··· Given records ···
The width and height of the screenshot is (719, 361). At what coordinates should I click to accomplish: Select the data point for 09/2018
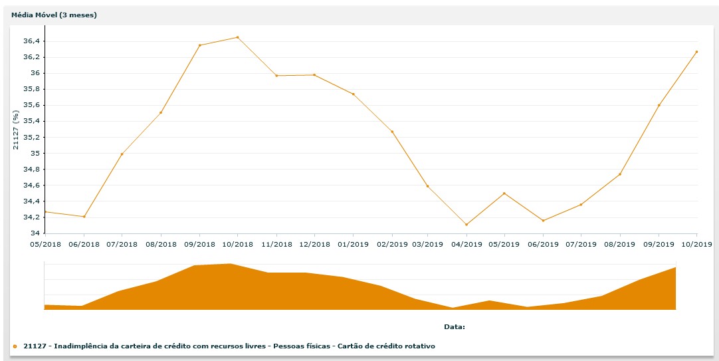199,45
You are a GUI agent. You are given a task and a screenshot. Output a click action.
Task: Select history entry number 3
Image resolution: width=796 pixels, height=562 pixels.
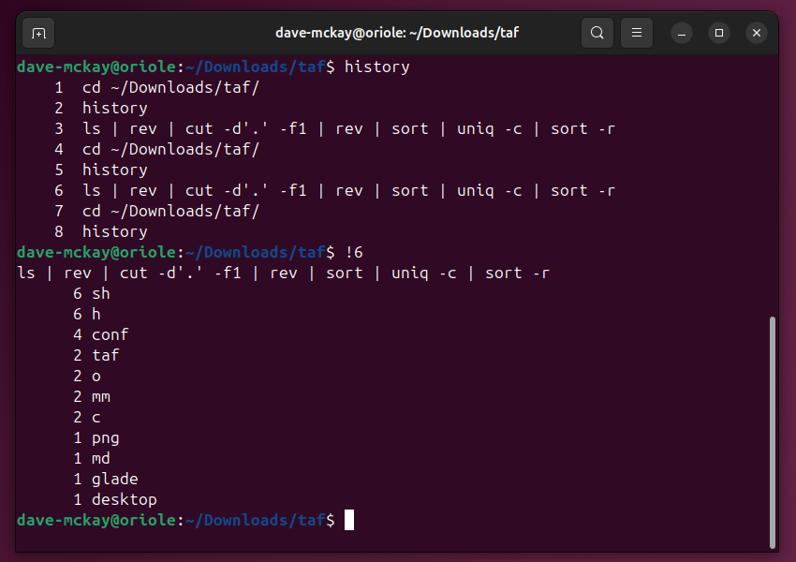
···
Challenge:
Find each line in the records above that contains the word "click", and copy those lines in full.

Reply to the task:
The width and height of the screenshot is (719, 361). At what coordinates should I click to accomplish: Select the data point for 09/2018
You are a GUI agent. You are given a task and a screenshot. Output a click action.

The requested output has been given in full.